A more classical example is Michael Jackson’s Thriller. In describing his thoughts on the legendary pop album, renowned music critic Robert Christgau said “this is virtually a hits-plus-filler job, but at such a high level it’s almost classic anyway.” Thriller was not an astronomical critical and commercial success because it was “more than the sum of its parts” but rather because every single individually and uniquely demonstrated Jackson’s strengths as the King of Pop; it was the foremost “playlist.”
Nowadays, almost every mainstream artist dropping single-oriented projects gets decimated by music critics for following in Jackson’s footsteps. Of the top 20 albums on the Billboard 200 for 2017, the average Metacritic score (an aggregate score of music ratings) was a 73. That’s a C- for WHS standards. Why should the typical gap between critical and commercial acclaim for mainstream music be so high? Although some may say mainstream music is simply too generic to reach critical acclaim, mainstream music is mainstream because it is popular. They shouldn’t be attacked for following music trends because they are the trendsetters.

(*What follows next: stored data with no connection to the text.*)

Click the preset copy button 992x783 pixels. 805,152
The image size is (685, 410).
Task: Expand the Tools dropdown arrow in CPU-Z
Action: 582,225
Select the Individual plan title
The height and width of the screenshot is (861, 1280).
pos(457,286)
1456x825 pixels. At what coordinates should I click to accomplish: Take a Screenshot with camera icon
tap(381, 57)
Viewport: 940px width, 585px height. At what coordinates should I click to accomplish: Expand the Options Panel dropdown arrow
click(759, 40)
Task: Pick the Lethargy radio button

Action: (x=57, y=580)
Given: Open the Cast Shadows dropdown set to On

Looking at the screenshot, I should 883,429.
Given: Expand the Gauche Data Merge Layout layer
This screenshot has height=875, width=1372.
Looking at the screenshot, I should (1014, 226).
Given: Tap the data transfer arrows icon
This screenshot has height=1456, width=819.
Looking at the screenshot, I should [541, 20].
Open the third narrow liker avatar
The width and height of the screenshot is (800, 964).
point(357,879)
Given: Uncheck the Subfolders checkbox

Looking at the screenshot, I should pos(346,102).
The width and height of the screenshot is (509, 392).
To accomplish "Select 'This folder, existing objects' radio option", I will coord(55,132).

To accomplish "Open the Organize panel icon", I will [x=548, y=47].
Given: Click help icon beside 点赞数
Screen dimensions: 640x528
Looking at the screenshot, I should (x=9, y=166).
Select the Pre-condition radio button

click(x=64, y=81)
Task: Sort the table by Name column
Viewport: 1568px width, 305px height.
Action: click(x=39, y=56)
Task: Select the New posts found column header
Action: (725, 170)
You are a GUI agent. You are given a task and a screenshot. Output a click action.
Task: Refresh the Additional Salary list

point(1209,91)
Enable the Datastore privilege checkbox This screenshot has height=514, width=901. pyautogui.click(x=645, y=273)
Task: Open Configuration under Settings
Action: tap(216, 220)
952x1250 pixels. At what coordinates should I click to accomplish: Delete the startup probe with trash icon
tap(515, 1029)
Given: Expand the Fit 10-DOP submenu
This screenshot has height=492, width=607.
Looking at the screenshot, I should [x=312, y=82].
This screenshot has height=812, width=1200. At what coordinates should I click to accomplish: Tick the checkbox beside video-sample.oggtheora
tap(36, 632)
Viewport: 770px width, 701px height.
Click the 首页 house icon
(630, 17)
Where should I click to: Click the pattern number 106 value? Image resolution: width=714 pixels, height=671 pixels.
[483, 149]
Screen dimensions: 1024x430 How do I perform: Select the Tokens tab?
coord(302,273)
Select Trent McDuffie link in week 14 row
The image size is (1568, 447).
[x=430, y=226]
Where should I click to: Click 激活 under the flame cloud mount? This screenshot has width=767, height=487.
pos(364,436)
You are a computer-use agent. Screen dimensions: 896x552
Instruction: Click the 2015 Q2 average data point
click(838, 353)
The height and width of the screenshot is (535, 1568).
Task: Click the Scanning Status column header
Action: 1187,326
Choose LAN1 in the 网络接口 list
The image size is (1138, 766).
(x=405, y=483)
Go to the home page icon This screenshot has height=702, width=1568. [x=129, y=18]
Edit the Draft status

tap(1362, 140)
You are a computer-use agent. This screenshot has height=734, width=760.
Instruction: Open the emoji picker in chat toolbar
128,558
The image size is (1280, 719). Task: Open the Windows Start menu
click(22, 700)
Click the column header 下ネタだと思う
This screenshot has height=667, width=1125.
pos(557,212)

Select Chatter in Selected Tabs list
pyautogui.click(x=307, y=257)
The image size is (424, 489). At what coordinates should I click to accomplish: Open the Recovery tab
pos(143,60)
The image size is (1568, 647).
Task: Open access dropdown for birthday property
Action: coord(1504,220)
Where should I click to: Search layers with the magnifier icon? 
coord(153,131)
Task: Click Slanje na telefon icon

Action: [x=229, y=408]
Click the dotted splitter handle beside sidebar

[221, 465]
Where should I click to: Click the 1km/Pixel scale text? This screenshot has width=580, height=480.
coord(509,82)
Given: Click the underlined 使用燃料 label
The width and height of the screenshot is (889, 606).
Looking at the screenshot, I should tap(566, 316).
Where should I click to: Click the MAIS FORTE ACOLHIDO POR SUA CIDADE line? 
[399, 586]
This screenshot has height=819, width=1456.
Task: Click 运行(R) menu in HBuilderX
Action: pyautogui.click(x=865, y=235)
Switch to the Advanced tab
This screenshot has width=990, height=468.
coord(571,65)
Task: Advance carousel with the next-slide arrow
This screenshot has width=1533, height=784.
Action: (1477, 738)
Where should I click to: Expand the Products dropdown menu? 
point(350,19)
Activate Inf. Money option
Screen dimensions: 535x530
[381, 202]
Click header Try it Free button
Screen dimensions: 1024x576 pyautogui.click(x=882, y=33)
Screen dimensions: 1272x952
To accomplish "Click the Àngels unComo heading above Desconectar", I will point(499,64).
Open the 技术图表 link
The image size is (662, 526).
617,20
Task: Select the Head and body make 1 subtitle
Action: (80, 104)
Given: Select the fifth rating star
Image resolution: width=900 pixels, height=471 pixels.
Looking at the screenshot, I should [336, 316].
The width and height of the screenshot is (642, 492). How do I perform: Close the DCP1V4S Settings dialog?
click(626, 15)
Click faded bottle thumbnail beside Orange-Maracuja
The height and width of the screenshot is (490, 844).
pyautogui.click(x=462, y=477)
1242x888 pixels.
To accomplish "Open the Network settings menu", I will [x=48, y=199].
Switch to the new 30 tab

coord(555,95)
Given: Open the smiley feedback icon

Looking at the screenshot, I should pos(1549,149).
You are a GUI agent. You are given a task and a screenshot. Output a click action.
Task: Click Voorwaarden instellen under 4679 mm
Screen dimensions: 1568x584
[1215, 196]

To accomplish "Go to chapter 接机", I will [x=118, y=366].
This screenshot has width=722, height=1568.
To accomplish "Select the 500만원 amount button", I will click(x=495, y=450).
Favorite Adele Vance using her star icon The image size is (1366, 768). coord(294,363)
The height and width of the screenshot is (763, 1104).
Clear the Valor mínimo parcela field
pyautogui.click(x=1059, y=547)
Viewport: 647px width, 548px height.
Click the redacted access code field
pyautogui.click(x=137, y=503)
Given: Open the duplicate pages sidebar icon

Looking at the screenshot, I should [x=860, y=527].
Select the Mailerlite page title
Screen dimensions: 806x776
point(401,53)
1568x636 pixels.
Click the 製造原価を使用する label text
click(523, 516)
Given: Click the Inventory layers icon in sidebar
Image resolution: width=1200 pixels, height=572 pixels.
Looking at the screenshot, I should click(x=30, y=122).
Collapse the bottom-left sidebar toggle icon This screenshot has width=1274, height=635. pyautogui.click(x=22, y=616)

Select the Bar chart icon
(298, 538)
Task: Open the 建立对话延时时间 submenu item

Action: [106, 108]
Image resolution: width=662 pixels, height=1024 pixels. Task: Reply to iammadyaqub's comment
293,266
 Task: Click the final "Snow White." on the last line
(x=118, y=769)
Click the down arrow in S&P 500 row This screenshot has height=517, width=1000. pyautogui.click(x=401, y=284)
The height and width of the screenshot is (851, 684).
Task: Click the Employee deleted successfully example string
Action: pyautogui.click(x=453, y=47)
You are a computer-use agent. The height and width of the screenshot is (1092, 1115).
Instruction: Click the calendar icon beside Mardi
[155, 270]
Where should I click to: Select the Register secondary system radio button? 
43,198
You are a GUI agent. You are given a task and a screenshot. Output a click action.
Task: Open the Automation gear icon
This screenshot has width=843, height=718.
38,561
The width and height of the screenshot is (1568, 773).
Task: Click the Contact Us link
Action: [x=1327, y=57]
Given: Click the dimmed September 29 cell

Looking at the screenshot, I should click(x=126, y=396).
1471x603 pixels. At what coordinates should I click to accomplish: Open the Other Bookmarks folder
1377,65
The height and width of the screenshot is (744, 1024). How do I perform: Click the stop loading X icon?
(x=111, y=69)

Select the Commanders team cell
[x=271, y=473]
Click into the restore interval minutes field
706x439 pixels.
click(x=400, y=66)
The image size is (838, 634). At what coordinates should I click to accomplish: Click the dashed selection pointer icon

I think music should be assessed on both standards: as playlists and as LPs. If we choose to solely assess albums on either end of the spectrum then we narrow the scope of how we interpret music. An album should be valued for its overall cohesiveness but also for its ability to top the singles charts. Some of the albums that are widely considered the best of all time, such as the Beatles’ Sgt. Pepper’s Lonely Hearts Club Band and Led Zeppelin’s Led Zeppelin IV, are both good playlists and good LP’s.
In light of all this, I propose a two score system. Each project should have a “vinyl score,” which assesses an album for its merits as an integrated collection of commendable songs, and a “playlist score,” which assesses an album for its merits as a diverse collection of songs aimed at reaching mass appeal. Then, add them up and what results is a “net score.”